Pedrinhas, no Maranhão, onde já estive, é um presídio privatizado com histórico de várias rebeliões, fugas e mortes, devido à falta de alimentação e banho.
No Complexo Penitenciário Público Privado (CPPP) de Ribeirão das Neves, em Minas Gerais, a direção só permite falar com presos que eles prepararam para elogiar a unidade. E ao ver um preso elogiando o presídio sabemos que ele está mentindo, pois afinal ninguém quer ficar engaiolado.

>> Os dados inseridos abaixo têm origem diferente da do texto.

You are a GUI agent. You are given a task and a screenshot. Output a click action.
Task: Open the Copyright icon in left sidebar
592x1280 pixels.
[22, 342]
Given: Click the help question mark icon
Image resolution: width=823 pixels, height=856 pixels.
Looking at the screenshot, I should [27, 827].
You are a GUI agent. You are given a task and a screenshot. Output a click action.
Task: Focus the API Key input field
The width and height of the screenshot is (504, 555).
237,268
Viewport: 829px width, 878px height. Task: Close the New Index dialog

Ou seja, o resultado é que as rebeliões se tornam mais constantes e a ocorrência de tortura e maus tratos se agravam nas [unidades] privatizadas. Nos EUA, que tem a maior população carcerária do mundo, o governo Obama reviu os contratos e retirou várias [empresas] privatizadas do sistema prisional, pois se notou que quanto mais se privatizava as unidades, mais aumentava o número de presos.
Existe algum sistema penitenciário em outros países que poderia servir como modelo para o Brasil?

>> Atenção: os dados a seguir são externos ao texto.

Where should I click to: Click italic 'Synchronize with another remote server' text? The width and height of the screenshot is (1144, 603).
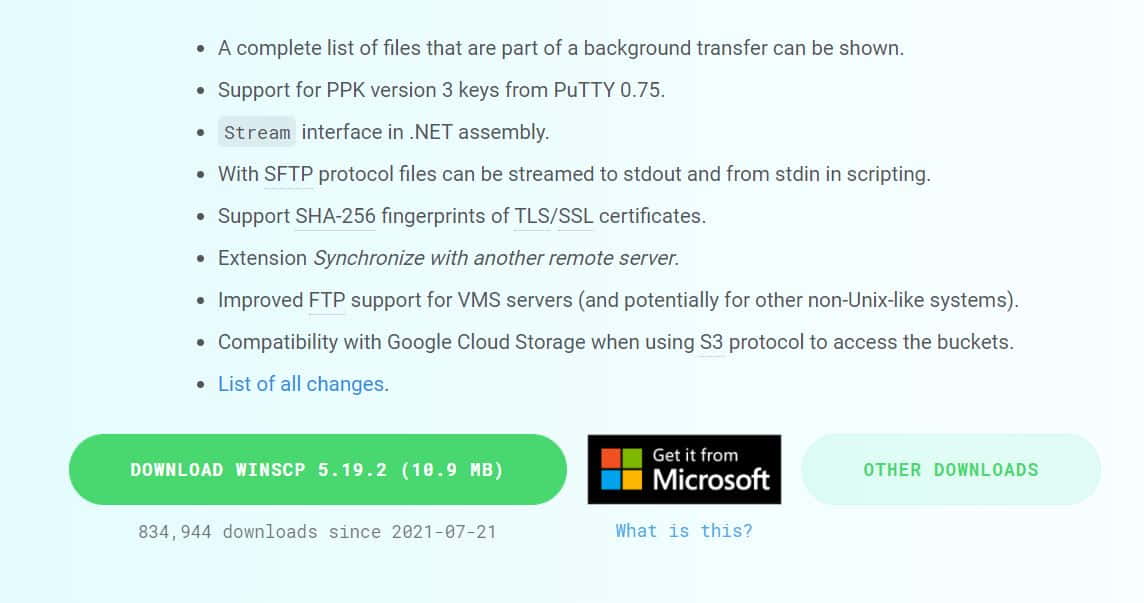(x=495, y=258)
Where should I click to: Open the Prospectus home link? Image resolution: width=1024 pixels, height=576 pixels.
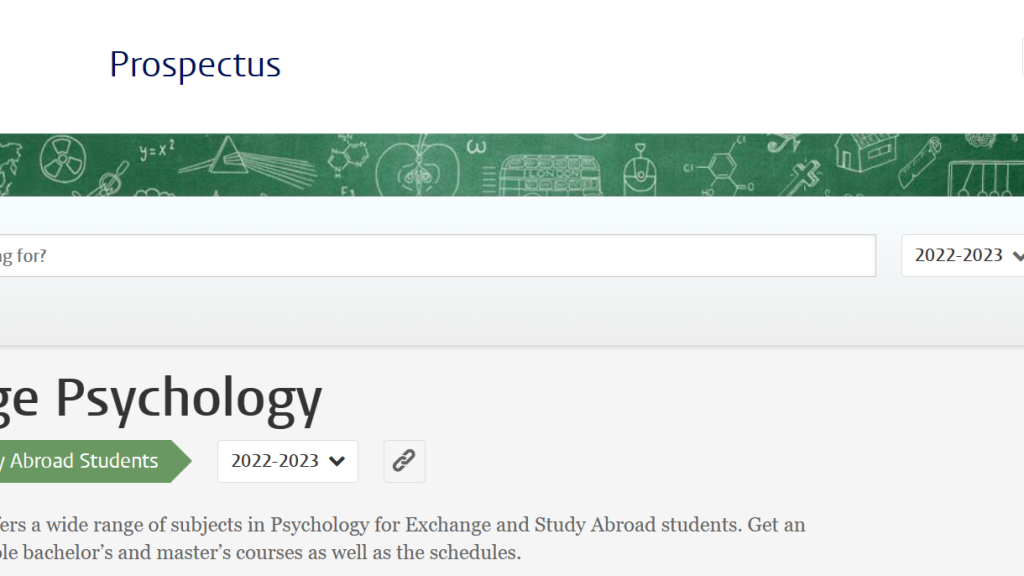point(195,64)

VJS: Já adotamos alguns modelos alternativos. O mais recente é o chamado “modo de respeito”, aplicado em Goiás e Alagoas, que usa a metodologia da Justiça Restaurativa. Também temos o modelo das APACs, que usa igualmente a metodologia da Justiça Restaurativa, e hoje é muito propagandeada, pois dizem que nelas há uma liberdade de pensamento e decisão, quando na verdade o preso tem que ser alienado e aceitar o sistema sem questionamentos. Ou seja, o preso tem o corpo e a mente controlados. Esses modelos que dão mais certo são os que mais apostam na alienação da pessoa presa, pois a metodologia é tão rigorosa e punitiva, que os presos de adaptam por medo de voltar para o sistema tradicional, que é mais violento. Preso adaptado é preso alienado que não reage às injustiças do sistema prisional.

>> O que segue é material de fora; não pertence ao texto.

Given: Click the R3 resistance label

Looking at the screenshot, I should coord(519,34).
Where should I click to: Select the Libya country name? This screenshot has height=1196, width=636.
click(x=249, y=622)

Nenhuma unidade prisional pode garantir uma condição social para a pessoa melhor do que ela tinha antes de ser presa. No confinamento só podemos criar pessoas com desajustes sociais. A própria função da prisão é contraditória: a pessoa não sabe conviver em sociedade, mas você a isola numa caixa para aprender a conviver em sociedade.
No Brasil grandes facções criminosas nasceram dentro dos presídios. O que isso sinaliza sobre a nossa política penitenciária e o nosso sistema de justiça criminal?
VJS: Paulo Freire já dizia que quem é educado em local de opressão torna-se opressor. O Judiciário prende e abandona a pessoa presa em condições totalmente impróprias e ilegais. Uma vez abandonado, o preso sofre a tortura do sistema prisional que não fornece condições mínimas de sobrevivência, já que é negado o acesso a necessidades básicas, como alimentação e assistência de saúde. Então para sobreviver e se defender da violência do Estado, o preso precisa se organizar. E como o pobre vai se organizar se não tem dinheiro para isso? O seu modo de organização também é de forma ilegal, pois no que é legal, não há espaço para ele. Assim nascem as chamadas facções de presídios, para que os presos possam ter acesso a alimentos um pouco melhores e assistência médica.
Atualmente, com o aumento da crise econômica, diminuiu o envio de verbas para o sistema prisional, piorando ainda mais a alimentação e assistência de saúde. Com isso os presos passaram a precisar de mais dinheiro, o que é conseguido por meio do comércio de drogas e assaltos.
A Justiça criminal não está preocupada com o resultado da punição, pois só olha para o passado e condena a pessoa. Isso se torna o “pulo” do crime organizado, já que esse sim se preocupa com as consequências da prisão, para o preso e sua família.